— Supplied material —

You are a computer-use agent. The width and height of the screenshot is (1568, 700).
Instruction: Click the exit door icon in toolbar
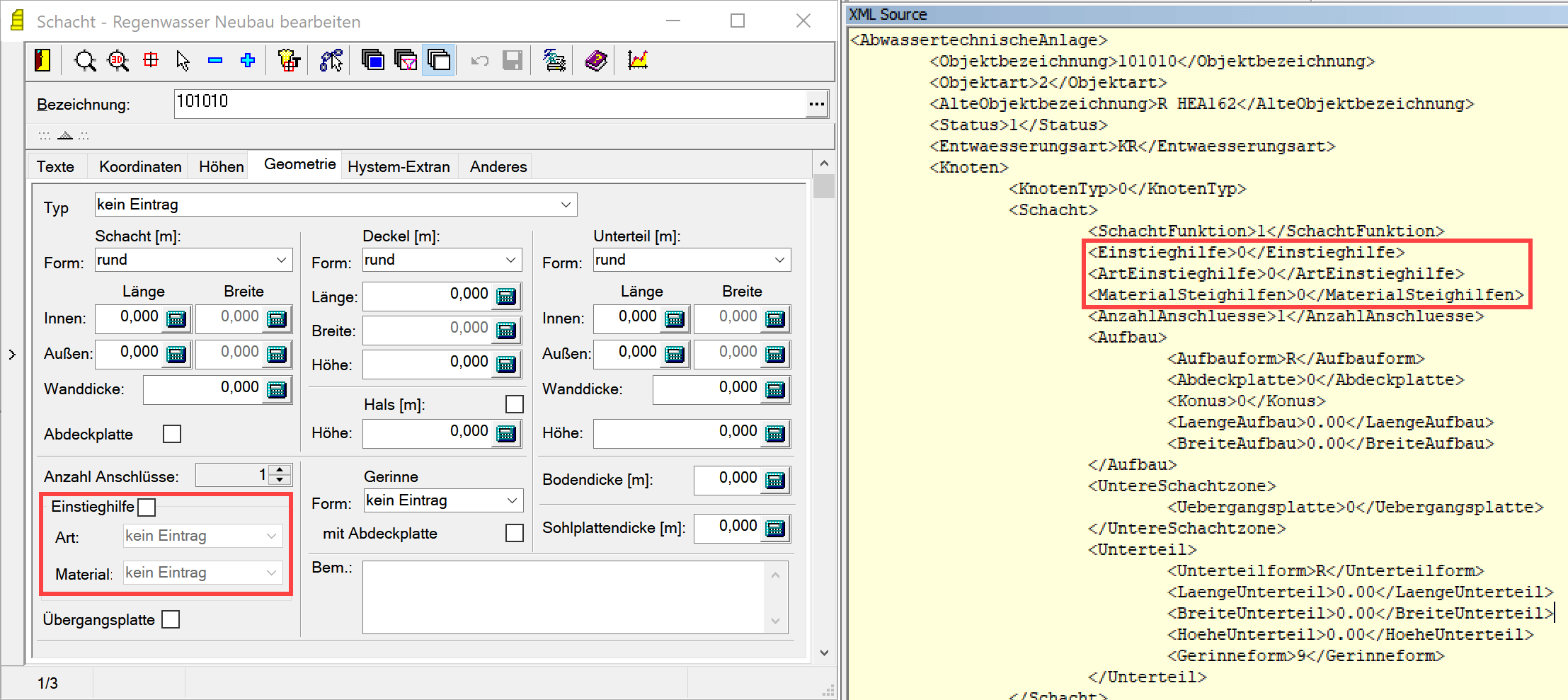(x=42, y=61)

==

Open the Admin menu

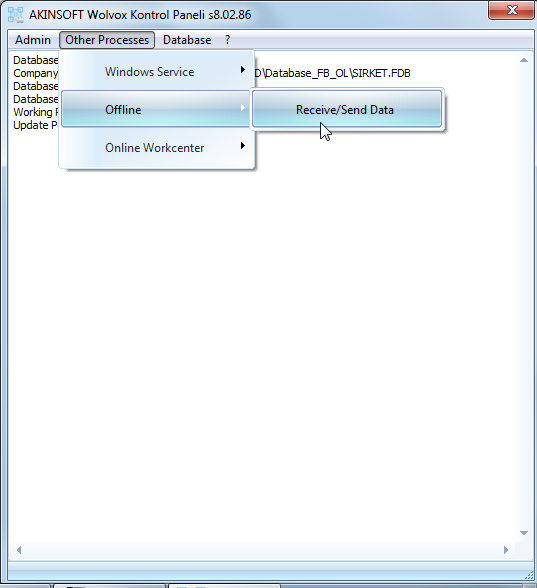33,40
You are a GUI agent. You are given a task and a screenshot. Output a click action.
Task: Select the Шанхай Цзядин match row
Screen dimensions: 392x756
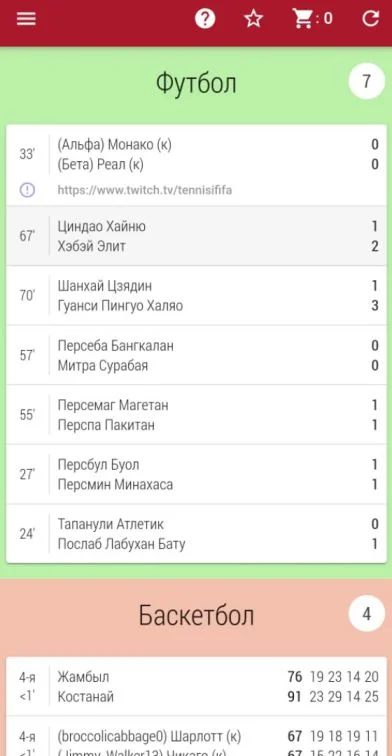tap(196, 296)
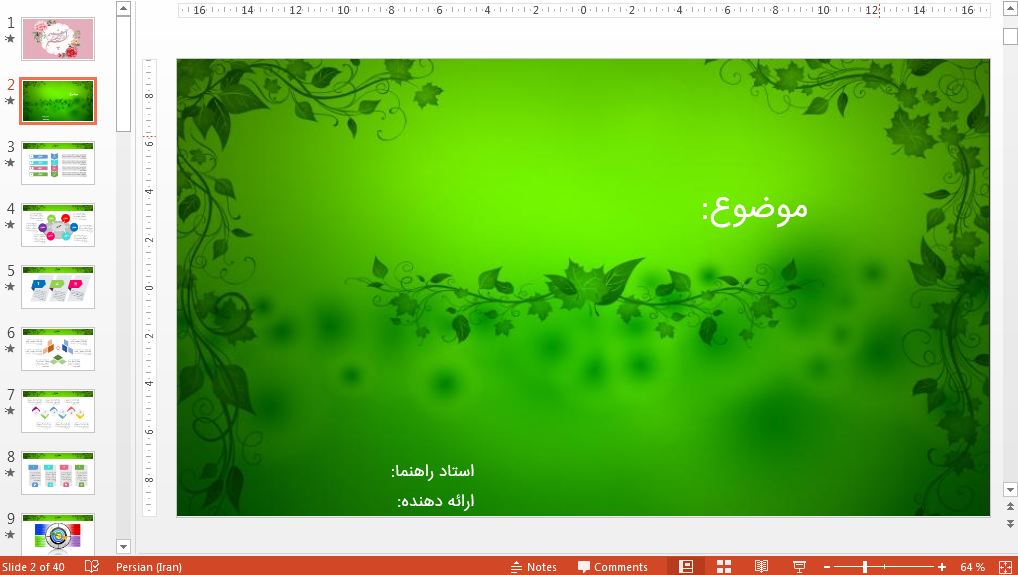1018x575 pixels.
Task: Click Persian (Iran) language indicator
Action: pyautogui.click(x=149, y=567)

==

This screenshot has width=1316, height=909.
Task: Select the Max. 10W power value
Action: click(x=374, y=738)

— Task description —
Which lines of the data include the string "agent"? Find them and copy each one.

— Problem solution —
You are a computer-use agent. The width and height of the screenshot is (1568, 700).
You are a GUI agent. You are given a task and a screenshot. Output a click action.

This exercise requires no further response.